Segment Start: Data extract

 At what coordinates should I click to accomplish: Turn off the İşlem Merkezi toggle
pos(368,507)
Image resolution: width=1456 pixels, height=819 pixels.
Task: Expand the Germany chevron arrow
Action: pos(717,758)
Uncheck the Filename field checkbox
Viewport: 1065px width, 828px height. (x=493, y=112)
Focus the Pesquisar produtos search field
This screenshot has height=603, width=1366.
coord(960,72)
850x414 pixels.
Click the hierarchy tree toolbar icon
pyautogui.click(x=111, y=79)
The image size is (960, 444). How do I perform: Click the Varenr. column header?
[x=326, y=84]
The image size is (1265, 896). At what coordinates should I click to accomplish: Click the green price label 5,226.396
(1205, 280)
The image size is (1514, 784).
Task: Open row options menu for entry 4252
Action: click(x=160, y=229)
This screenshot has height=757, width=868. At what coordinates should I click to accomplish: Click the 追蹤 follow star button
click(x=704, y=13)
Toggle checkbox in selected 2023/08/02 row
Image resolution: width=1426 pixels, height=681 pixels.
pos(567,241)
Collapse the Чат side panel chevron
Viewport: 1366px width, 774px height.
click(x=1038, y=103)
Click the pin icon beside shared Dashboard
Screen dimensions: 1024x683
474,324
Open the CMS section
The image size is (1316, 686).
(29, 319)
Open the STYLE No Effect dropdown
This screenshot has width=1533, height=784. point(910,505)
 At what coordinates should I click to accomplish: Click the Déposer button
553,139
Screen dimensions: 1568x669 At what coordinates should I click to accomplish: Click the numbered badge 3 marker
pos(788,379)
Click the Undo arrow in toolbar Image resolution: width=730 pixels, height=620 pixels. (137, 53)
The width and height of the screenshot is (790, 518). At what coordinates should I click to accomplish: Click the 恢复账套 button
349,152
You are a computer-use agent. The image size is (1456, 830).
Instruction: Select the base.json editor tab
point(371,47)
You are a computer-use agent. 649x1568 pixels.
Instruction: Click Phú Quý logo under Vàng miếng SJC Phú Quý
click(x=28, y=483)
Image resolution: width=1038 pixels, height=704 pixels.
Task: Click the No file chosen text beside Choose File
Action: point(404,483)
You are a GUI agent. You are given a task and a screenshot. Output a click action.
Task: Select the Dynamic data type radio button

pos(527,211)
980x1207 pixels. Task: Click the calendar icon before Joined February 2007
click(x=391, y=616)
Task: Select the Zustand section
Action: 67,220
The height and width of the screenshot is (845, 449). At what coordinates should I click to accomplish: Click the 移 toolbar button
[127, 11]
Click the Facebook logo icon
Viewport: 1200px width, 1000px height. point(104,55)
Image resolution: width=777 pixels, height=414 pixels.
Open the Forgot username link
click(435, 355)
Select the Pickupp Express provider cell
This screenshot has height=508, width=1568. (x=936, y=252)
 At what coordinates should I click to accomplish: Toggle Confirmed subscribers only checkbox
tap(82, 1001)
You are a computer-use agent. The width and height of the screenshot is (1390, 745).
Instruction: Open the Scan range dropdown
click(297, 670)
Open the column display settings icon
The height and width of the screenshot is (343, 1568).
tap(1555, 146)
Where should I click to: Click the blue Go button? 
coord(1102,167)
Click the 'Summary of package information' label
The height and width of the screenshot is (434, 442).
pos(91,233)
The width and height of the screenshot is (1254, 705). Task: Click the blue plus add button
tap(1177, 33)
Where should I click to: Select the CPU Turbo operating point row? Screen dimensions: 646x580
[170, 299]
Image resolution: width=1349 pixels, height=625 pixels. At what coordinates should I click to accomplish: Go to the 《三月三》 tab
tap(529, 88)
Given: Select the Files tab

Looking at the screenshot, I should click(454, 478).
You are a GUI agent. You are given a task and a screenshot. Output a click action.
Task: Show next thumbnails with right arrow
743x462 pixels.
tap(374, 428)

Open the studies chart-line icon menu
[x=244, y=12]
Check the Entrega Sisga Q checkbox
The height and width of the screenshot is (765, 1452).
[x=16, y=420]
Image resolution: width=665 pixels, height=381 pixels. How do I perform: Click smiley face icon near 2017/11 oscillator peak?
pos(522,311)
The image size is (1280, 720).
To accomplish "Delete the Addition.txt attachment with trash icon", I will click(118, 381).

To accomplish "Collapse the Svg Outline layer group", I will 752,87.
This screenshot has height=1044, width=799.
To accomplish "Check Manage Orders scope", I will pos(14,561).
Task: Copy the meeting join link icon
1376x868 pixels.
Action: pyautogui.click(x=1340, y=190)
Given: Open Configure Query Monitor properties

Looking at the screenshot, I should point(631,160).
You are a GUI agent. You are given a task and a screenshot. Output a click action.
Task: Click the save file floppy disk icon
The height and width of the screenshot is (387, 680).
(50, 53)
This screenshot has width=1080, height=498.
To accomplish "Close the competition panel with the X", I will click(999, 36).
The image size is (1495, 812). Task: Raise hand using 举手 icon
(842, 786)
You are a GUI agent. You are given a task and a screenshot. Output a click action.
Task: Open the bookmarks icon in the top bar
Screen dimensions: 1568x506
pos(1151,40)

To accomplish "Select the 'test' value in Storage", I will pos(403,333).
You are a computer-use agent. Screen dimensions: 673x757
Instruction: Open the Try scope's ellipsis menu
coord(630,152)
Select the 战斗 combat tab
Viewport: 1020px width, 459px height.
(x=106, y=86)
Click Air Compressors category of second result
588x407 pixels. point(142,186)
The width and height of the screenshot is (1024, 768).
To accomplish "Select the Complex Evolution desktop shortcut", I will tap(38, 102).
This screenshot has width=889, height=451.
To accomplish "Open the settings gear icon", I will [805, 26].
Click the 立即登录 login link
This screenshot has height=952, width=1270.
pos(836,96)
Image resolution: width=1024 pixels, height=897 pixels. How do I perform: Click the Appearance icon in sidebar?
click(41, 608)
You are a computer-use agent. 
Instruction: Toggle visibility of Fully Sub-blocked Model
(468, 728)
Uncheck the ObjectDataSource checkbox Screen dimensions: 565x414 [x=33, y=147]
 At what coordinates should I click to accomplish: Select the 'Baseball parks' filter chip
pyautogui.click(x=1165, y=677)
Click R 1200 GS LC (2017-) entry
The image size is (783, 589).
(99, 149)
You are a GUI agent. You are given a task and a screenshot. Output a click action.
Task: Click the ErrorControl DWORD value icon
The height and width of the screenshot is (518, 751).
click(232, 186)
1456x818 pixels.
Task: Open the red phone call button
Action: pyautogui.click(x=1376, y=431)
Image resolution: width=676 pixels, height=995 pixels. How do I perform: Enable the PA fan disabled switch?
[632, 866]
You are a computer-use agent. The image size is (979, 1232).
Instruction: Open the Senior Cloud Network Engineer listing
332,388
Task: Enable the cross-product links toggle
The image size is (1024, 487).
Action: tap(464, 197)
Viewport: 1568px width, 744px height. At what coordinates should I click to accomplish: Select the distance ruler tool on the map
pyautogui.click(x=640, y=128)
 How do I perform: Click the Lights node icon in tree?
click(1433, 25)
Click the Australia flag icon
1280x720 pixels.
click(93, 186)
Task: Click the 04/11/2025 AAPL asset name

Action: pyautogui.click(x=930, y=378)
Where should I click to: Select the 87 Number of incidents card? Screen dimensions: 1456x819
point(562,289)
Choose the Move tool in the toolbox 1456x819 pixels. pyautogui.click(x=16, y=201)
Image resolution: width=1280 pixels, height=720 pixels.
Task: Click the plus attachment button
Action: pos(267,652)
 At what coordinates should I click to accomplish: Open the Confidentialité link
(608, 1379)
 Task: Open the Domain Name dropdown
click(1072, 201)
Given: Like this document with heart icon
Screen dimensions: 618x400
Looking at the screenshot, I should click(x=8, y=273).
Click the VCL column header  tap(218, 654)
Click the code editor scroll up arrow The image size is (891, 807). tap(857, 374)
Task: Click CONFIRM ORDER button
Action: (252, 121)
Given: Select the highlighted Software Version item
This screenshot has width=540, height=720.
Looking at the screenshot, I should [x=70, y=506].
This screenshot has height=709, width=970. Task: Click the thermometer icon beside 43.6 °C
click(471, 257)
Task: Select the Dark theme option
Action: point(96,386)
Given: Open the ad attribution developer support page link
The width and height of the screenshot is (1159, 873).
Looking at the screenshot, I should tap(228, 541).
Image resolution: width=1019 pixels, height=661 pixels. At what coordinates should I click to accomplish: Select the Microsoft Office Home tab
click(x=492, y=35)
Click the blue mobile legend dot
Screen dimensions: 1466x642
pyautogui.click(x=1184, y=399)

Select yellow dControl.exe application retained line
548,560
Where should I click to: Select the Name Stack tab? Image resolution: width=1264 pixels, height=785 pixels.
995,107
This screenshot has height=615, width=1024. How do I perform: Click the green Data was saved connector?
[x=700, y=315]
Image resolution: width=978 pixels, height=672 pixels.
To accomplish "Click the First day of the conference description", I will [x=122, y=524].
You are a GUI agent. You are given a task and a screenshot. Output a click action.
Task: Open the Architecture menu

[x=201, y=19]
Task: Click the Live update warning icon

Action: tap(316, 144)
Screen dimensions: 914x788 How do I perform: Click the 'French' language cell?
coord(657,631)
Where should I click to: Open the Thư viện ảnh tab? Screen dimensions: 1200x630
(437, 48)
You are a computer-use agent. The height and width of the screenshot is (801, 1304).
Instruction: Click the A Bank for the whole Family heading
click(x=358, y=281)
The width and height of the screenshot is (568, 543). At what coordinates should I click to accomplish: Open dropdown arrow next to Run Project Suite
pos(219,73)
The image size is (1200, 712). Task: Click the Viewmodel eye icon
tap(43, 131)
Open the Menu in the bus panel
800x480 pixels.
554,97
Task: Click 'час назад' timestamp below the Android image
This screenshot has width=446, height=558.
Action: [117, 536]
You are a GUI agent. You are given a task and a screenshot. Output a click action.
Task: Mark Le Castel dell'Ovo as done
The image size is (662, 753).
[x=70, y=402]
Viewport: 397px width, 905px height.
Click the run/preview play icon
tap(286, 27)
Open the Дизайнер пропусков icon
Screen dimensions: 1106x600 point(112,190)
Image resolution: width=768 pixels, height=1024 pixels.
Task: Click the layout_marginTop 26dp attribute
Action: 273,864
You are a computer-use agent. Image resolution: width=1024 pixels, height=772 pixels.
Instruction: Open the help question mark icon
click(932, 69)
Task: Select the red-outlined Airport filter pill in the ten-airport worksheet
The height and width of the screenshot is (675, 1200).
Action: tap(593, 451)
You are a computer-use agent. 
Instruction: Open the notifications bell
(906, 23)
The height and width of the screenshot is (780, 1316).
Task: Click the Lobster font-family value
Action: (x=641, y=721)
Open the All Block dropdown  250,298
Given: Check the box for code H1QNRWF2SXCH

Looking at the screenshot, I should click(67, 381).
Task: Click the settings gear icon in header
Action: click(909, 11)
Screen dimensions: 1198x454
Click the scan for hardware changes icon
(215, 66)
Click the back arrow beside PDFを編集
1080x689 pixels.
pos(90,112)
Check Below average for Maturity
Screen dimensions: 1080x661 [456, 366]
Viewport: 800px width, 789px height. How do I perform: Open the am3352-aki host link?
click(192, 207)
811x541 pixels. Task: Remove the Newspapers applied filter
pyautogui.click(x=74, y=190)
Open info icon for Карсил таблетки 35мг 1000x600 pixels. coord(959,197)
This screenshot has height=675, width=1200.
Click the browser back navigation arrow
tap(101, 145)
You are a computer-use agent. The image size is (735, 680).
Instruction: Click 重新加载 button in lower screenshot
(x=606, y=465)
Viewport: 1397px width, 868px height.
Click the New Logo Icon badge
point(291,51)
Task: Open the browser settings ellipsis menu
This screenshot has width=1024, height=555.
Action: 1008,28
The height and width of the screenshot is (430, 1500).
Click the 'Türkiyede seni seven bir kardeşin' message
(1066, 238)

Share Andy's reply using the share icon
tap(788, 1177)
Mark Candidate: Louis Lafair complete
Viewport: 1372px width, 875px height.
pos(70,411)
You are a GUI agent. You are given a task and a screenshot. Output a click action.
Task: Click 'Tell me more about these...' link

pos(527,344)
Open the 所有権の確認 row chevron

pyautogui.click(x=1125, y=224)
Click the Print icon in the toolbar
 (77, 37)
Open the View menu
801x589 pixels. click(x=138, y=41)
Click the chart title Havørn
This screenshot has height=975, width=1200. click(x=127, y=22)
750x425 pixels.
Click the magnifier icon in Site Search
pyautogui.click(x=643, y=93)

Segment End: Data extract

**Work order:** If the string "computer" is in a line of the entries, pick that line out.

**Exercise response:**
You are a computer-use agent. The image size is (1456, 830).
You are a computer-use agent. 649x1568 pixels.
You are a computer-use agent. The width and height of the screenshot is (1390, 745).
You are a computer-use agent. Screen dimensions: 673x757
You are a computer-use agent. 
You are a computer-use agent. The image size is (979, 1232).
You are a computer-use agent. The height and width of the screenshot is (801, 1304).
You are a computer-use agent. Image resolution: width=1024 pixels, height=772 pixels.
You are a computer-use agent. 
You are a computer-use agent. The image size is (735, 680).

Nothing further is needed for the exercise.